The new eyes we found are the patients themselves. More than 500,000 are using our patient-centered personalized health network to observe and learn from the natural experiments they and others do every day to improve their lives. The iPhone magic we imagine is what will happen when we combine a network of patients, the health system and the new technologies that can measure state biology.

The importance of the change from fate to state should not be underestimated. In 2000, seven years before the iPhone announcement, John Craig Venter and Francis Collins announced that they had read the entire code of a human being. Since then the task has been to figure out what that code means. The power of DNA is that, for some components, when they break, the system breaks. Just one change in the “sentence” of the SOD1 protein, for example, makes it highly likely that a person will develop amyotrophic lateral sclerosis (ALS) during their lifetime.

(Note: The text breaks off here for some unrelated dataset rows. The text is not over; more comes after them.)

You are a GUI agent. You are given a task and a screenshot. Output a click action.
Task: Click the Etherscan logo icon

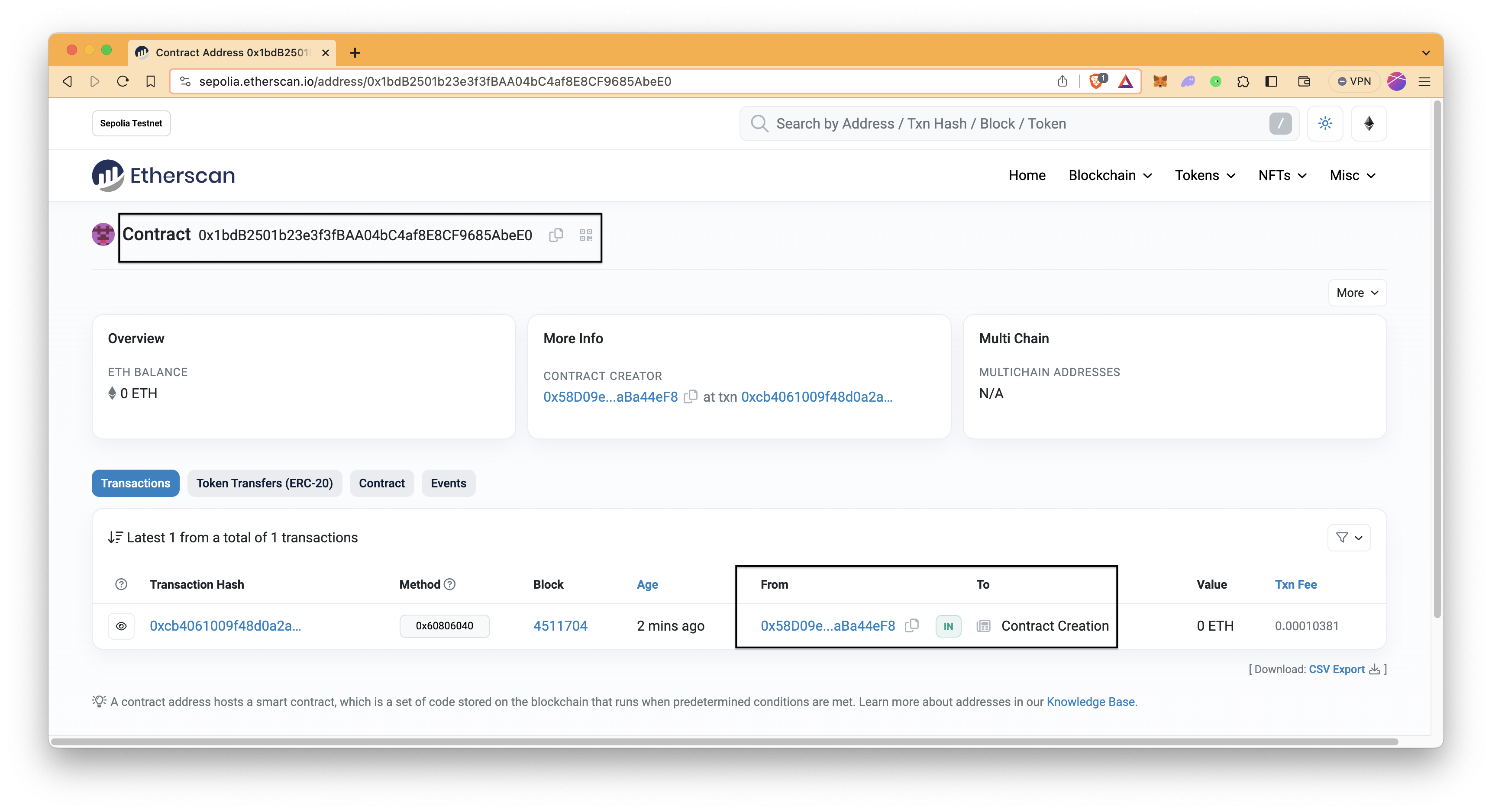(107, 175)
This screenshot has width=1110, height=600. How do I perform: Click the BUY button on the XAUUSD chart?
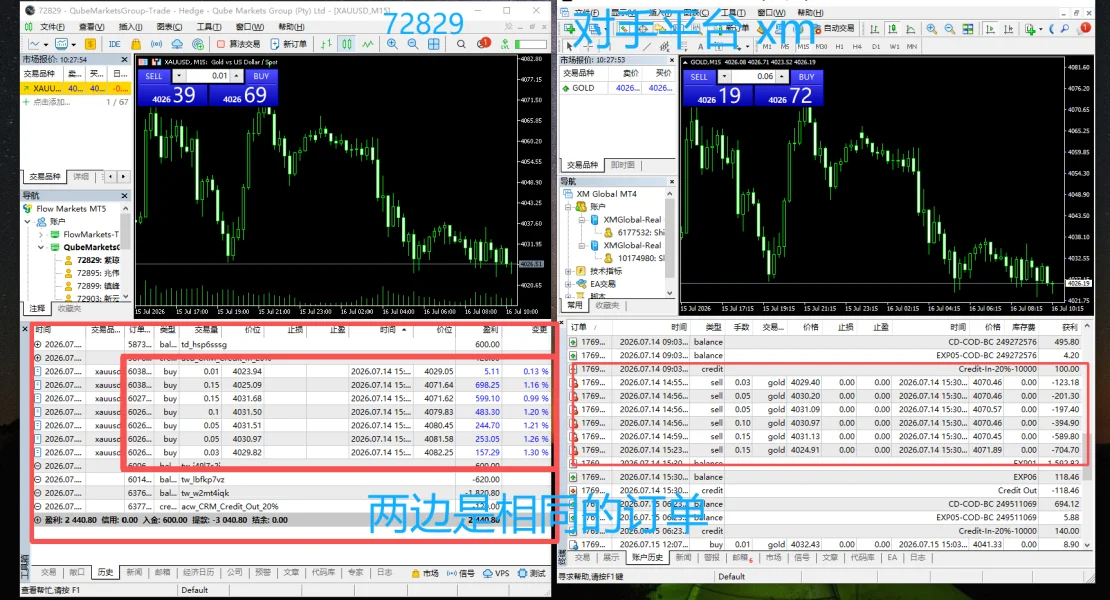tap(261, 76)

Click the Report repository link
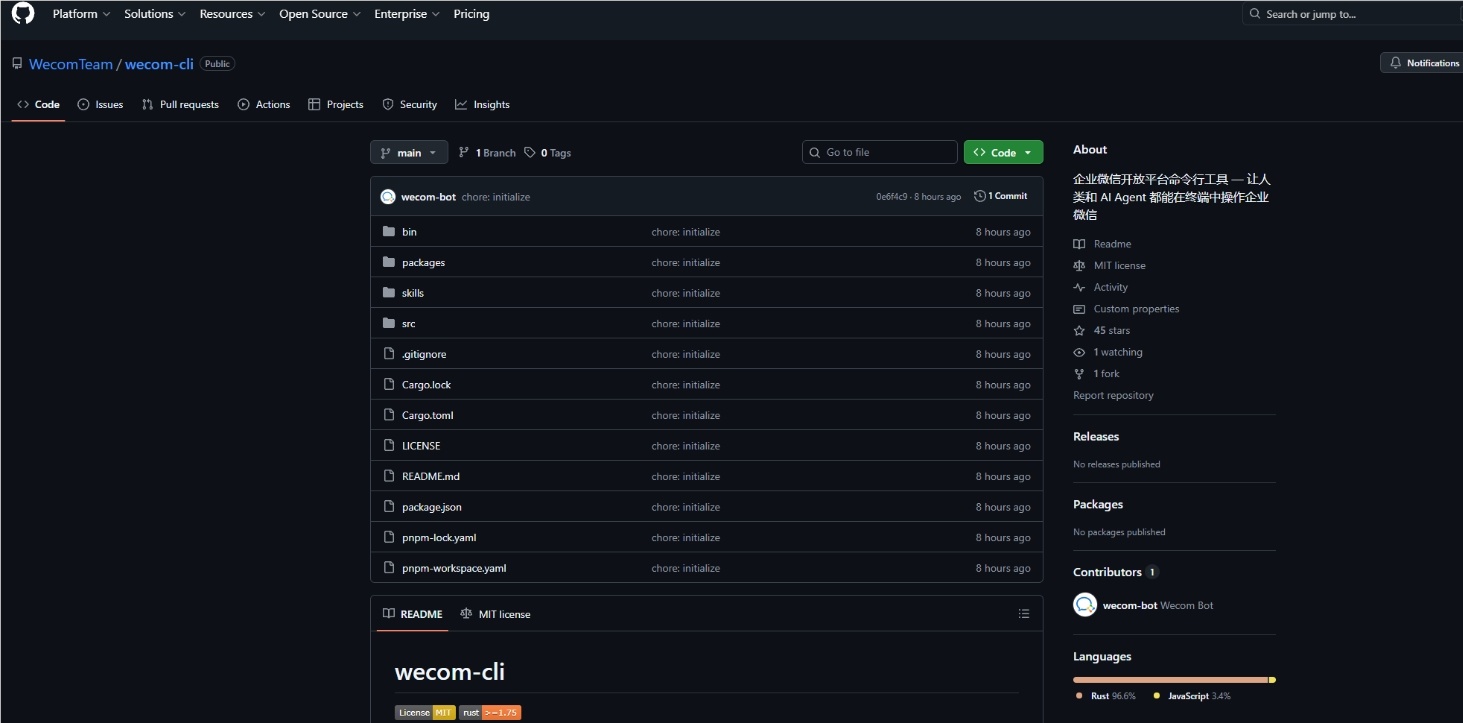coord(1113,394)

While thousands of traits or phenotypes can be linked to specific changes in a gene, these discoveries are not generally meaningful for most people. As it turns out, the hard part isn’t figuring out the consequences when something in our DNA is different. The hard part is figuring out what to do about it. More importantly, the vast majority of disease is connected to environmental, behavioral or other factors into which DNA provides limited insight. For those of us who are trying to study what regulates inflammation or neurodegenerative disease, or even simply what might improve our well-being, DNA makes it fairly easy to find the things that break the system, but very hard to find the ones that modify and could improve it.

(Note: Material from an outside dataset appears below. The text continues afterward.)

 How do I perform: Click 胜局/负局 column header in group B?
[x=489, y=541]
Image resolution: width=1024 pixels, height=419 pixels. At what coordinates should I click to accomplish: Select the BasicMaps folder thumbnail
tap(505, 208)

To understand health and disease, or help someone manage their pain or depression, we need to use these tools together. The answers exist in our own bodies, choices, and environment. We just need to observe them. This is what will free us from the current one-size-fits-all approach to health and medicine and create the beginning of what we have been seeking for so long: precise guidance about where each of us is on our health, disease and aging journey, and insight into where the changes we make in our lives, treatments and environments should take us and when. More important it can enable feedback about the accuracy of our predictions, closing the loop and creating a truly personalized learning health system.

The key to this new way of seeing is a new user interface that maps the journey of life with our own eyes and those of everyone like us. That system must connect the data about our own experiences, healthcare, history and biology, and link us to millions of others so that we’re contributing to and learning about the best path forward to optimize our collective health. PatientsLikeMe built the first generation of this user interface 12 years ago and continues to evolve it today.

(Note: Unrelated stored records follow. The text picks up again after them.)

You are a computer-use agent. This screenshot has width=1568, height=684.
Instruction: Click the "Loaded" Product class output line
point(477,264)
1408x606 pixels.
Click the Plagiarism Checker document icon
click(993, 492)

My own voyage of discovery began when my brother Stephen was diagnosed with ALS in 1998, and it was through his eyes that I discovered the limits in the system of discovery, development and healthcare. As Stephen was just beginning to decline, Craig and Francis were finishing the first genome, and I founded the ALS Therapy Development Institute (ALS TDI). We used the most advanced applied genomic technology to try to save him, but the technology of the day was not enough. Technology did make his life better though, and our family of MIT engineers built the most advanced wheelchair possible. Stephen could drive it and play music, or read to his son with a twitch of a muscle on his jaw. It was magic, and Stephen loved it, and he would have instantly recognized the magic Jobs created with the iPhone, but he did not get the chance to see it. Despite nine years and $50 million in effort, we lost Stephen to ALS months before Jobs announced the magic of the iPhone.

Moments are instants, but their effects are eternal. The idea that technology can allow us to understand biology, that networks can bring us together in new ways, were mere dreams a decade ago. Today they’re real in every element. We may not have to wait long before the iPhone moment in biology gives us a new way to see. I wish Stephen could have seen it, because he would have loved it.